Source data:

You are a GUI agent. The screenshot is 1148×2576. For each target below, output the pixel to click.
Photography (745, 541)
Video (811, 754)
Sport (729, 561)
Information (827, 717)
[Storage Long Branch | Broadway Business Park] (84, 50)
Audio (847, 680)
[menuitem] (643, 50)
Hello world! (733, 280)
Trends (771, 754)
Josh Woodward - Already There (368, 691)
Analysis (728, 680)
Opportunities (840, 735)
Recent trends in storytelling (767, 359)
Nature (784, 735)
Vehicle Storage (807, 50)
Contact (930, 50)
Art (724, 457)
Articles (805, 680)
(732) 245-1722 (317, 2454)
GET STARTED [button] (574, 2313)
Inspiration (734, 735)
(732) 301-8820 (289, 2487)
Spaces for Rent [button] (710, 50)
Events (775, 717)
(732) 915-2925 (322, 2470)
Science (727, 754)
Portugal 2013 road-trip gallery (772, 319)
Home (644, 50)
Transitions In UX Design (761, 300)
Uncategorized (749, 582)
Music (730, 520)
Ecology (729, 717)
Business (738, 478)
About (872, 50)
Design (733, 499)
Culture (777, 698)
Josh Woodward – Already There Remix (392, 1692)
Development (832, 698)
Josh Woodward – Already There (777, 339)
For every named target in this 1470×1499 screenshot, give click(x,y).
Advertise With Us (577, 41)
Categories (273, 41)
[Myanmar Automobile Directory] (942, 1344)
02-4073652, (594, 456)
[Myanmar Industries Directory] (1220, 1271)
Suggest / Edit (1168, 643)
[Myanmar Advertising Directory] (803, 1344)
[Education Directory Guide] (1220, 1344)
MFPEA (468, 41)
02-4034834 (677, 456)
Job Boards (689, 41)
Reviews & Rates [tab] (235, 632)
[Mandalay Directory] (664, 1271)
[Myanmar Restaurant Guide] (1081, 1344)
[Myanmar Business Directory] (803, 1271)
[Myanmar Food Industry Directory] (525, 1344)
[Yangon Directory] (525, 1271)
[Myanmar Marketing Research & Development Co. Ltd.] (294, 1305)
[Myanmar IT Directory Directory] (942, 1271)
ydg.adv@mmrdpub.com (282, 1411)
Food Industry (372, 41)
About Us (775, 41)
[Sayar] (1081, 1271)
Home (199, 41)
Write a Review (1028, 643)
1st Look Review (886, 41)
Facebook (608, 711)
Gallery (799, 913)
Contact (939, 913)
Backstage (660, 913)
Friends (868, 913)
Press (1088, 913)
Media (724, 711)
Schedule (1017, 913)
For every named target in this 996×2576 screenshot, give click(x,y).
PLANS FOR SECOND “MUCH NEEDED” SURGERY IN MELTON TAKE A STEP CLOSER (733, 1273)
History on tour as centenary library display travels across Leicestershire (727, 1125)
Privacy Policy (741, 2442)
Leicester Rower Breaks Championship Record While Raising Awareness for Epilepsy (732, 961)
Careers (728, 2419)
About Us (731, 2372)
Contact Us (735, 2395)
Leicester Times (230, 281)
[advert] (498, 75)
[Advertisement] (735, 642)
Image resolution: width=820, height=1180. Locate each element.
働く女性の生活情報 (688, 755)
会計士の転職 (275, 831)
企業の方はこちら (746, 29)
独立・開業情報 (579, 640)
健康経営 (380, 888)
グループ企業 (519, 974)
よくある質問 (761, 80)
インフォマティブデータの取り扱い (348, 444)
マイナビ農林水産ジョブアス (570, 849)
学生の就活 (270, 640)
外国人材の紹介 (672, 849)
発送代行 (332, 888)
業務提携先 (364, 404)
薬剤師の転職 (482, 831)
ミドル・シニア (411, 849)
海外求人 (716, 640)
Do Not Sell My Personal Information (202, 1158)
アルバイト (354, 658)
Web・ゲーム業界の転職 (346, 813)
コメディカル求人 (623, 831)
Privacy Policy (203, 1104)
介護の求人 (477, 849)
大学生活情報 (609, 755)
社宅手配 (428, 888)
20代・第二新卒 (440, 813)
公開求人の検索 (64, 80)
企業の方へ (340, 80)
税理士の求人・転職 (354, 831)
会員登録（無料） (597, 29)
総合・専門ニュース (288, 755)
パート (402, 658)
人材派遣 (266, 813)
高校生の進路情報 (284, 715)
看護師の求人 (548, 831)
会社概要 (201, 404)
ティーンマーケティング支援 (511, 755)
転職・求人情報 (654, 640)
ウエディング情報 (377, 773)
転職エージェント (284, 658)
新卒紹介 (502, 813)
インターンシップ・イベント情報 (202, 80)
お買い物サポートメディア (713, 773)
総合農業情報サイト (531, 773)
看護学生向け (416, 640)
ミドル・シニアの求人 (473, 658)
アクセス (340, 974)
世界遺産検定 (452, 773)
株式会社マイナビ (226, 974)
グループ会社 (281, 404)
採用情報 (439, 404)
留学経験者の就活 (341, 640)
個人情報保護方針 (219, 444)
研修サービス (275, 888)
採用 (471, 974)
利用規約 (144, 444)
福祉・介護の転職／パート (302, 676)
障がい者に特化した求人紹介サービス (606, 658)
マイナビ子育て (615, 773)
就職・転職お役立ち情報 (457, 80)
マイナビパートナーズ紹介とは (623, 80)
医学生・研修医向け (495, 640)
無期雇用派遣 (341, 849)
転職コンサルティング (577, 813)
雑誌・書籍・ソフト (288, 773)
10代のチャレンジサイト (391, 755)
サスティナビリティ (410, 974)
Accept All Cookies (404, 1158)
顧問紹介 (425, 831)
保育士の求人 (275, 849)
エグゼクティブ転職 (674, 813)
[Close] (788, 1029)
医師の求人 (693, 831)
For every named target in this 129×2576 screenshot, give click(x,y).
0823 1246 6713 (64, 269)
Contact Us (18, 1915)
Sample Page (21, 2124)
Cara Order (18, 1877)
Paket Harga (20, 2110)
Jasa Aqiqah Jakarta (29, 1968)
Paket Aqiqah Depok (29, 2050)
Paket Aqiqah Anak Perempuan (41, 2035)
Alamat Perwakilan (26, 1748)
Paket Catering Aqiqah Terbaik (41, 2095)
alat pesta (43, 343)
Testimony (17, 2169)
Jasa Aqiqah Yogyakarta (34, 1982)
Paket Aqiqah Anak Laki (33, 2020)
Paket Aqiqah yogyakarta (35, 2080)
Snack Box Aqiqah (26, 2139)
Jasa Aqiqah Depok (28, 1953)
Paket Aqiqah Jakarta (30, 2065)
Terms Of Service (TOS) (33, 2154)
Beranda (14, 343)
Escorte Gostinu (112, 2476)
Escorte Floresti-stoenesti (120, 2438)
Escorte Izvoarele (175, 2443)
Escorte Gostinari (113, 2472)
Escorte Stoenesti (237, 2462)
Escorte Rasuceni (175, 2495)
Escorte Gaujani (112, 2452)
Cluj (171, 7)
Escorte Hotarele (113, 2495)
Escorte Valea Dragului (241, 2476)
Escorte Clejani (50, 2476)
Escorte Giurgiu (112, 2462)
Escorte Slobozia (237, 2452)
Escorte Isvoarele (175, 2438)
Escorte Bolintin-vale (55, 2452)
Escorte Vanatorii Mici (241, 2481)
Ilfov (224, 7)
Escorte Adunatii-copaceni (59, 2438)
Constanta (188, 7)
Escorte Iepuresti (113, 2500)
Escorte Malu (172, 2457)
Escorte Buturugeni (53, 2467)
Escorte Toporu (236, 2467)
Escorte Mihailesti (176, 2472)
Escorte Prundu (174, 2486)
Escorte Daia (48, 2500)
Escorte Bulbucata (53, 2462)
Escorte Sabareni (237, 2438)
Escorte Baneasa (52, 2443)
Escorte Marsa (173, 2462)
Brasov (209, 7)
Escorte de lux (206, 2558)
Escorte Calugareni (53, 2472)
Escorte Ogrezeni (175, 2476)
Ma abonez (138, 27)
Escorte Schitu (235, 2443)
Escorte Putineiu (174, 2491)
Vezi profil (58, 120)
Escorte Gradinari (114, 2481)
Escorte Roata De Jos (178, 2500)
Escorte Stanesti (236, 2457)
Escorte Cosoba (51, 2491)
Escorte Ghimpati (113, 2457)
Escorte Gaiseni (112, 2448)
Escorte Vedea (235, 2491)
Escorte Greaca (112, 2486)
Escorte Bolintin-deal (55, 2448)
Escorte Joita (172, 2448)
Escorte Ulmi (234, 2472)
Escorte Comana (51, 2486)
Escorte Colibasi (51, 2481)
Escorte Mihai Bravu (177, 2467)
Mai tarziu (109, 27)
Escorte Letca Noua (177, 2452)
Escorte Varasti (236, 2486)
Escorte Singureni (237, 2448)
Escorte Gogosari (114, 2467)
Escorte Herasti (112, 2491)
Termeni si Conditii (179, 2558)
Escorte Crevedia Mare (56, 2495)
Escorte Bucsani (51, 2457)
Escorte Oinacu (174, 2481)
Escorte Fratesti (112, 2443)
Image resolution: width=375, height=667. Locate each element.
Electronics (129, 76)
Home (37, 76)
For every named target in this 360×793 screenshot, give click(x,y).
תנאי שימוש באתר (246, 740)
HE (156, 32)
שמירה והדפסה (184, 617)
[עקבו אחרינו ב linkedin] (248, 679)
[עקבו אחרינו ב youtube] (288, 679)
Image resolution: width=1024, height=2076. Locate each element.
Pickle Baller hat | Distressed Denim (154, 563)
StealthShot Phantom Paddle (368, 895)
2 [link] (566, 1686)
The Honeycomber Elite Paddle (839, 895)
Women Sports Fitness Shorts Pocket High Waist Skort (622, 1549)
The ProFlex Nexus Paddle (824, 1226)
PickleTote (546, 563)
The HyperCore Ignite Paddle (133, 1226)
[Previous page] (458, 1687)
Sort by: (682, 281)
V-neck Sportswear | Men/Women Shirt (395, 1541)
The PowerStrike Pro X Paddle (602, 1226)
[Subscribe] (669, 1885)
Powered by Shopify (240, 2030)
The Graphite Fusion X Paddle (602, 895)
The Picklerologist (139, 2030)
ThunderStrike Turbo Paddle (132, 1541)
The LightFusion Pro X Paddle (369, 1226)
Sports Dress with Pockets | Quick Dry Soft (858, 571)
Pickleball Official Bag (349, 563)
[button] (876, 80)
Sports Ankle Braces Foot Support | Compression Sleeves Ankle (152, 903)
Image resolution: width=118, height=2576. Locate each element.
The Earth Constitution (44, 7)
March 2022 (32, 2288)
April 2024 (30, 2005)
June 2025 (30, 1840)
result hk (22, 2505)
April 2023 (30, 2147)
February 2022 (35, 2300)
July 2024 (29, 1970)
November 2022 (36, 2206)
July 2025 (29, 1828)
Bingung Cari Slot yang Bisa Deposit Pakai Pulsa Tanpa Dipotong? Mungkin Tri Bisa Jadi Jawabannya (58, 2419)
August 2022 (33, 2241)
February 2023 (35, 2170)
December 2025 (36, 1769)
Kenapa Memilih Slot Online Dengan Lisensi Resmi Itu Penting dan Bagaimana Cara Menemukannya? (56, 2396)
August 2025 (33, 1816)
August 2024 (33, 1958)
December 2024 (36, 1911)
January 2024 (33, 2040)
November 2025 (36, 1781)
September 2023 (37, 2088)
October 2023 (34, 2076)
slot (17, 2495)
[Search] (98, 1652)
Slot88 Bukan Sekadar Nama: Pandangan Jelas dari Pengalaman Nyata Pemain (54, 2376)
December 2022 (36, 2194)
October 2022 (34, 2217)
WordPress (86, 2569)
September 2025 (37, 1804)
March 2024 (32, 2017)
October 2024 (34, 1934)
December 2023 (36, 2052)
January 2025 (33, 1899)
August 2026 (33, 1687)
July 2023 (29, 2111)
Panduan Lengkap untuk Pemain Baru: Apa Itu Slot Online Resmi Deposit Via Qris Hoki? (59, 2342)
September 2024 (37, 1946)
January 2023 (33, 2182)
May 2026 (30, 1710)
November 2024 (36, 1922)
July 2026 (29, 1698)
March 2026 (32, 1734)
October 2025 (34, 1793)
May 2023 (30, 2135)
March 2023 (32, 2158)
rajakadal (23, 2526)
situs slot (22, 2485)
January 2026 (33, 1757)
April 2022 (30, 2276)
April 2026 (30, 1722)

[DIRECTIONS]
Repeat exactly the lines above, starting with the first line of the records and finishing with the line holding "Josh Woodward - Already There (368, 691)". Add no other line.

[TASK OUTPUT]
You are a GUI agent. The screenshot is 1148×2576. For each target below, output the pixel to click.
Photography (745, 541)
Video (811, 754)
Sport (729, 561)
Information (827, 717)
[Storage Long Branch | Broadway Business Park] (84, 50)
Audio (847, 680)
[menuitem] (643, 50)
Hello world! (733, 280)
Trends (771, 754)
Josh Woodward - Already There (368, 691)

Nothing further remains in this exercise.